Sepsis, a dysregulated host immune response to an infection, is a major cause of morbidity and death worldwide. In this thesis we studied the contribution of platelets to the immune response during sepsis. Platelets are historically viewed as hemostatic cells, but the work in this thesis (as well as other publications) shows that platelets can also influence host immune responses during infection. In a cohort of 930 European sepsis patients and in 1160 Asian patients with gram negative sepsis, we show that reduced platelet counts are associated with increased mortality. We moreover show that platelets can contribute to the dysregulated host response in sepsis patients, independent of disease severity. In murine models of pneumonia derived sepsis, we also found that low platelet counts (after platelet depletion) increased mortality. Low platelets counts moreover impaired host defense against bacteria en impaired vascular integrity.

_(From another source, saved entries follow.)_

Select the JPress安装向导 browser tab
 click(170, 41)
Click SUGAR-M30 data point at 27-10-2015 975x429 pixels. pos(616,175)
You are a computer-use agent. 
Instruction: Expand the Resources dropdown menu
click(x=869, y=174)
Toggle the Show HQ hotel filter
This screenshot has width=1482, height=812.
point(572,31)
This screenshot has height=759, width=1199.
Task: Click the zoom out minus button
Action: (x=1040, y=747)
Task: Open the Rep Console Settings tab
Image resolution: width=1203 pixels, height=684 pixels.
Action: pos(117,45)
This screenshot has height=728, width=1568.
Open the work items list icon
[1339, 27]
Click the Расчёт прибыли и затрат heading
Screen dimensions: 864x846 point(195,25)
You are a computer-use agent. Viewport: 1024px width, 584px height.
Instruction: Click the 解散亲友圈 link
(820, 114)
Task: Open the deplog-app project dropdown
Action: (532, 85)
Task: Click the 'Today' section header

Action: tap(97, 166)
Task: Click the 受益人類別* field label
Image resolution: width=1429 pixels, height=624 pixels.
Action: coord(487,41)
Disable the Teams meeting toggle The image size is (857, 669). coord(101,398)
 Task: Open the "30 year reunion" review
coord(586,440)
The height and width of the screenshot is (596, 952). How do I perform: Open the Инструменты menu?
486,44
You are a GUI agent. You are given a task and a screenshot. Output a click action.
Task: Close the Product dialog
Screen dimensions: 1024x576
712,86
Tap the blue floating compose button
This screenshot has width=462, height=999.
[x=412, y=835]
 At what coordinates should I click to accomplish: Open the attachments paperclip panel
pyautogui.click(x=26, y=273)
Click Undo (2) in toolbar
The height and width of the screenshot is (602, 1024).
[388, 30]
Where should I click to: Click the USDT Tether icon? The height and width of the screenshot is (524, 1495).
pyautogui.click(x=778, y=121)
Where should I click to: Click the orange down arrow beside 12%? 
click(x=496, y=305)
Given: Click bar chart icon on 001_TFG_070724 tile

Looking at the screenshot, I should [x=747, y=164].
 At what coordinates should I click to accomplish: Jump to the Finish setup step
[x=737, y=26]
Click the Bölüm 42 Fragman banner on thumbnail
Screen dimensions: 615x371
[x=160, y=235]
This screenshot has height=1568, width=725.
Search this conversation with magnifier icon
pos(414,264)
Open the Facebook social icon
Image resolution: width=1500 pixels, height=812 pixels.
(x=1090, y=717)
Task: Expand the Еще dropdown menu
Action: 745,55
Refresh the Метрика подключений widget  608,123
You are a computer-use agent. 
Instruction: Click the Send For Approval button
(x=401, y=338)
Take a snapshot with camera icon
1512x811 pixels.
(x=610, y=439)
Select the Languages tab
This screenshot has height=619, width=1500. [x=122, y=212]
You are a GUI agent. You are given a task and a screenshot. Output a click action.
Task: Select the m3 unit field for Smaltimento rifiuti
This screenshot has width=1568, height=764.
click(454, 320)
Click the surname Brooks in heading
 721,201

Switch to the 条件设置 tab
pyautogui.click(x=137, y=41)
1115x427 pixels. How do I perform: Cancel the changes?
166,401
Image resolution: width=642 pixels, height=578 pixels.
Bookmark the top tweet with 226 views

Using several Knock-out mice and antibodies, we were able to identify that platelets use their receptors Glycoprotein(GP)VI and GPIbα to partly mediate this protective effect. Platelet Toll Like receptor signalling was however not involved. Additionally, the interaction between the coagulation system (specifically thrombin) and platelets can also aid in host defense against gram-negative bacteria. In conclusion, we have shown that platelets can modulate immune responses during sepsis, and from our results it has become clear that platelets are not solely hemostatic cells.